Este monarca teve uma grande atividade diplomática, pelo que ficou na história com o cognome de “O Diplomata”. Recebeu em Portugal os mais importantes Chefes de Estado do seu tempo. Conta-se que o Presidente da França Émíle Loubet ficou tão encantado com Cascais e a sua baía, que pediu para que o comboio parasse no Estoril, para melhor poder guardar essa bela imagem.

Após a implantação da República, o Presidente Manuel de Arriaga também utilizou estas instalações. Ao que parece, a visão do oceano sem fim recordava-lhe a sua terra natal nos Açores. O Presidente Óscar Carmona viveu ali permanentemente com a sua família. Em 1930, a Capela do Palácio, que fora desativada e até servira de arrecadação ao destacamento do exército da Cidadela, foi devolvida ao culto por iniciativa da mulher do presidente, Maria do Carmo Carmona. Hoje em dia, pode visitar-se aquela pequena Igreja com um belo altar barroco e azulejos do século XVIII.

Nota: A Câmara Municipal de Cascais promoveu um programa de Roteiros de Património no Palácio da Cidadela, dando a conhecer momentos marcantes da história deste palácio, aberto pela primeira vez ao público em 23 de novembro de 2011, após uma profunda e cuidadosa reabilitação, abrangendo o interior e exterior do edifício. Tive oportunidade de assistir e escrever para o jornal da escola, no qual se baseiam estas informações (infelizmente todo o trabalho com o jornal foi em vão, pois todas as noticias foram apagadas pelo facto da sua  publicação não ter tido continuidade).

Referências:
Gaspar, Diogo, org. Palácio da Cidadela de Cascais. Lisboa: Museu da Presidência da República, 2011

Sinaia




O seu nome provém do mosteiro, fundado pelo Príncipe Mihai Cantacuzino em 1695 ao qual foi dado o nome de Sinaia, como o mosteiro no Monte Sinai.






Toda a cidade se encontra no sopé de grandes montanhas, que fazem fronteira com a bela região a norte da Valáquia, a Transilvania. Sinaia é especialmente conhecida pela sua arquitetura Neo-Renascentista alemã, onde se inclui o complexo de Peleș, na margem do riacho Peleș. 
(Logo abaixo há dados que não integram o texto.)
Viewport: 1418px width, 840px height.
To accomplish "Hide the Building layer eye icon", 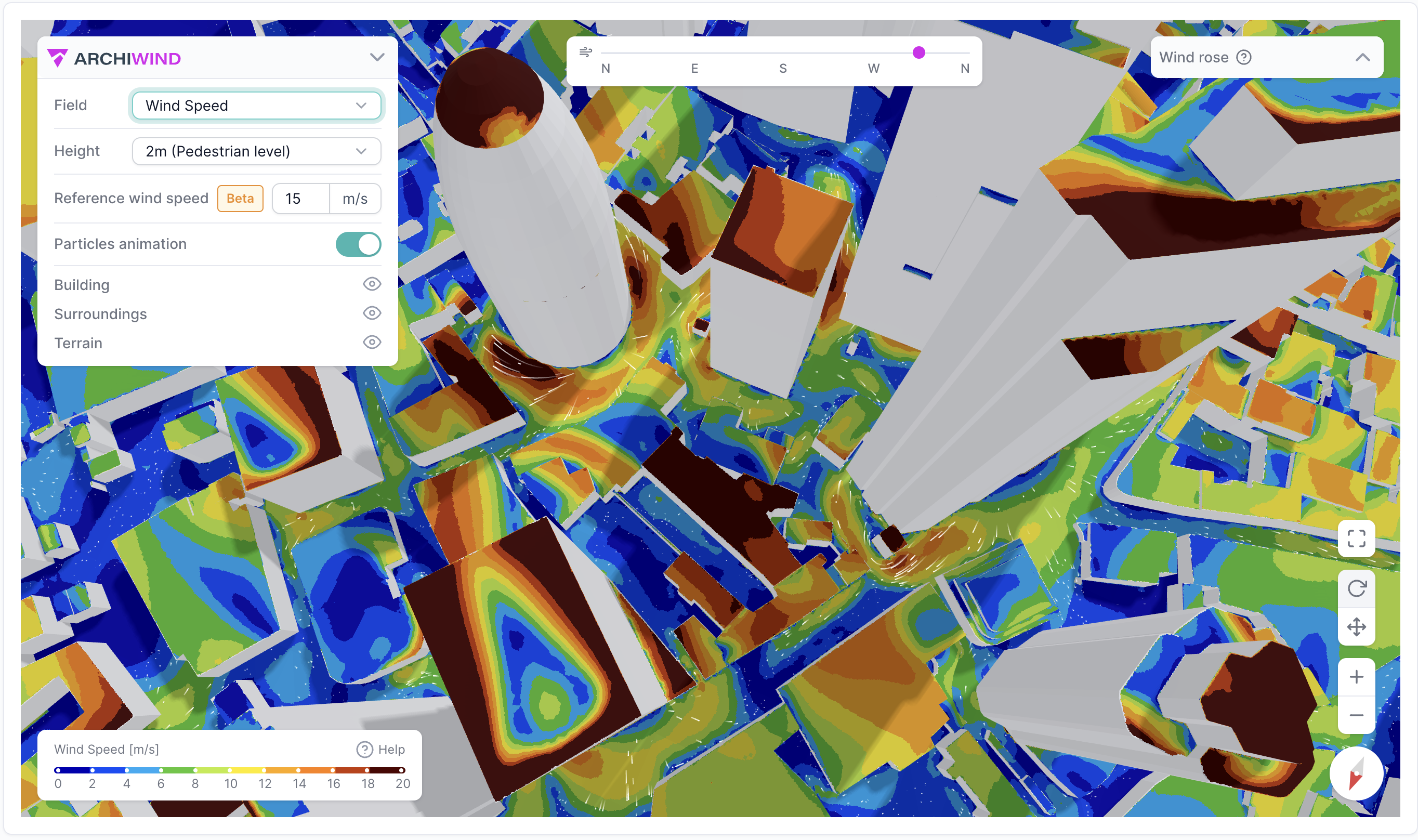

O castelo de Peleș, é um palácio, não obstante o seu nome, mandado construir pelo rei Carol I em 1873 e completado em 1883 para servir de residência de verão à família real romena.




Os seus 160 quartos estão ricamente adornados com arte europeia, candeeiros de cristal de murano, vitrais alemães e mobiliário oriundo de vários países.
Enquanto foi construído a família real acomodava-se no mosteiro de Sinaia.


Interessante notar que foi o primeiro castelo na Europa dotado de eletricidade.


Além de notável bom gosto que as famílias reais de Portugal e Roménia mostraram ao escolherem um local de veraneio tão bonito: na entrada do oceano atlântico, em Portugal ou junto às montanhas, na Roménia, não nos podemos esquecer dos seus laços de parentesco.




D. Estefânia de Hohenzollern-Sigmaringen, rainha consorte de Portugal, após o seu casamento com D. Pedro V de Portugal, era irmã do primeiro rei da Roménia, D. Carlos I ( Carol I).







O Rei Ferdinand I da Roménia, o Rei da União, que este ano celebra 100 anos, era filho de uma princesa portuguesa, D. Maria Antónia de Bragança.




Em junho deste ano foi atribuído o nome de Rotunda da Roménia a uma rotunda no Estoril, numa cerimónia protocolar na Câmara Municipal de Cascais, por ocasião da visita da Primeira Ministra romena a Portugal.



Nota: Todas as fotografias em cima foram retiradas da internet.